Colyak Hastaligi Cesitleri

Çölyak Hastalığı Çeşitleri 

Çölyak hastalığının klinik sınıflaması gastrointestinal belirtilerin varlığına dayandırılmıştır. İtalya’da yapılan çok merkezli çalışmalar sonucu ilk kez buz dağı modeli ortaya atılmıştır. Klasik belirti gösteren veya tanı almış hastalar buz dağının suyun yüzünde kalan bölümünü oluştururlar. Çölyak tanısı alan her hastaya karşılık 7-8 adet tanı almamış hasta olduğu sanılmaktadır. Bunlar suyun altında bulunan buz dağı kütlesini oluştururlar.
Buz dağı modeline göre hastalar 1) Klasik çölyak hastalığı, 2) Sessiz çölyak hastalığı   3) Potansiyel çölyak hastalığı olmak üzere 3 grupta sınıflandırılmıştır.
Klasik Çölyak Hastalığı
Klasik formda belirtiler 6-18. aylarda başlar. Tipik olarak kronik ishal, büyüme geriliği, iştahsızlık, karın şişliği, karın ağrısı ve kas güçsüzlüğü ile karakterizedir. Bu klinik bulguların yanında hastalarda antikor pozitifliği ve ince bağırsak mukozasında hafif villus düzleşmesinde total villus atrofisine uzanan histopatolojik bulgular da mevcuttur. Bulgular glutensiz diyetle düzelir.
Sessiz Çölyak Hastalığı
Bu form belirtisi olmayan bireylerde ortaya çıkan büyük oranda proksimal ince bağırsağa sınırlı histopatolojik değişikliklerle karakterizedir.

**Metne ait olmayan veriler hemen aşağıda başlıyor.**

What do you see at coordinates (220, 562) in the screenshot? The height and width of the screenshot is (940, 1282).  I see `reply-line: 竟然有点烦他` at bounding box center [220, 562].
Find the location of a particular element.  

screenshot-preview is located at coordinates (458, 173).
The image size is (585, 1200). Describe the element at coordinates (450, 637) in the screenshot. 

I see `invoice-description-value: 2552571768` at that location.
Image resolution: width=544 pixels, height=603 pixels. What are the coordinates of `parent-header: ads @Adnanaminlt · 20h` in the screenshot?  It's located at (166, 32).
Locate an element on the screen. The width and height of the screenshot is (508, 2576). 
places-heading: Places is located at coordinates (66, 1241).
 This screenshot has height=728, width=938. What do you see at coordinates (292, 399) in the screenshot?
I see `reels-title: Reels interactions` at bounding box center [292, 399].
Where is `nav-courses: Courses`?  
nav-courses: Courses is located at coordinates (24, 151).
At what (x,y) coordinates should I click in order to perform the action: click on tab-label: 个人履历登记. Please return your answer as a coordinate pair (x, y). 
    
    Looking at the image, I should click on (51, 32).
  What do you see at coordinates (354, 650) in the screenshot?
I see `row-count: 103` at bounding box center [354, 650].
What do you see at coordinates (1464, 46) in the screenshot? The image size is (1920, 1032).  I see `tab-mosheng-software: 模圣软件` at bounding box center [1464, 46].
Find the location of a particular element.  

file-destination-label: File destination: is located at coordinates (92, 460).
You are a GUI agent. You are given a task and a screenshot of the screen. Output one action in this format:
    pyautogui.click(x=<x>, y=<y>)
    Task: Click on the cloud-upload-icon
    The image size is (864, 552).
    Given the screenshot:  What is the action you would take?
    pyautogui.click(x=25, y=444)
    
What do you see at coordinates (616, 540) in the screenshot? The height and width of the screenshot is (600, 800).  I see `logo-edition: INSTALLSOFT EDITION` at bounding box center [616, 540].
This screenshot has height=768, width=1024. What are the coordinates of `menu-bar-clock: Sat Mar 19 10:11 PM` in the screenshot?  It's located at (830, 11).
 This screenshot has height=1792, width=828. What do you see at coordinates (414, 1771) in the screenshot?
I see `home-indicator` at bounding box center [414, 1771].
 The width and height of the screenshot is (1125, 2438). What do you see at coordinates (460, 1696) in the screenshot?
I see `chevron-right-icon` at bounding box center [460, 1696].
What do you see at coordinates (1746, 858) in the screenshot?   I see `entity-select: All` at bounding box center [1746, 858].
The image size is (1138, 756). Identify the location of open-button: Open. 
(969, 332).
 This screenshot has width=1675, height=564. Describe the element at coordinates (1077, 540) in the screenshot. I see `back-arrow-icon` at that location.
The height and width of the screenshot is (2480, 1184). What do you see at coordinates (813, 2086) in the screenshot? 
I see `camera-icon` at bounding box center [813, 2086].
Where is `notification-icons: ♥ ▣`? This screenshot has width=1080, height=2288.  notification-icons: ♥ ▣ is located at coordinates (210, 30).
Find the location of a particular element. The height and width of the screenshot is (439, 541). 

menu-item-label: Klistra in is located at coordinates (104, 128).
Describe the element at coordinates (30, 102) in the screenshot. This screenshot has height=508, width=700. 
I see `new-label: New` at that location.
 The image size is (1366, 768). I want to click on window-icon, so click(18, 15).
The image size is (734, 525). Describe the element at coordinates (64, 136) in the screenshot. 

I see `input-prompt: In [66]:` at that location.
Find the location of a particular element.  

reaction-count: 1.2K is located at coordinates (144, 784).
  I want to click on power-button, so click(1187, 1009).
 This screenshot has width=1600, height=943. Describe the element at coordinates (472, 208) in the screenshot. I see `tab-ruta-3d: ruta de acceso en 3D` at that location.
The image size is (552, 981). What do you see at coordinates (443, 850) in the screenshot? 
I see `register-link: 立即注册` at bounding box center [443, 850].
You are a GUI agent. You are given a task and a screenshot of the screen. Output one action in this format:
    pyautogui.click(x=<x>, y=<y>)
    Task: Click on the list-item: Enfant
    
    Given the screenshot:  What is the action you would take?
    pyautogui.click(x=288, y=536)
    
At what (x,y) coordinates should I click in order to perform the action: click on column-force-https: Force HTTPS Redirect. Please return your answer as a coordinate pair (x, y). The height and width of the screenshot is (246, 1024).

Taramalar sırasında çölyak hastalığına özgü antikorlar bulunur ve bağırsak biyopsisi yapıldığında ince bağırsak mukozasında tipik lezyonlar vardır.
Özellikle son yıllarda serolojik tanı yöntemlerinin gelişmesi ile sessiz formun görülme sıklığının sanılanın çok üzerinde olduğu fark edilmiş, tarama programlarında hastalığın özellikle risk gruplarında (insüline bağımlı diyabet, selektif IgA eksikliği, Down sendromu) ve çölyak hastalarının birinci derece akrabalarında sık olduğu bildirilmiştir. Klasik semptomatik çölyak hastalarının gizli çölyak hastalığına oranı %30–40 olarak tahmin edilmektedir.
Potansiyel Çölyak Hastalığı
Bu hastalarda klinik belirtiler olabilir, ancak histopatolojik bulgu yoktur. Hastalık için karakteristik olan immünolojik testler pozitiftir (EMA pozitiftir). Bu hastalar genetik olarak çölyak hastalığına yatkın oldukları için hastaların % 50’sinden fazlasında çölyak hastalığı gelişebilir.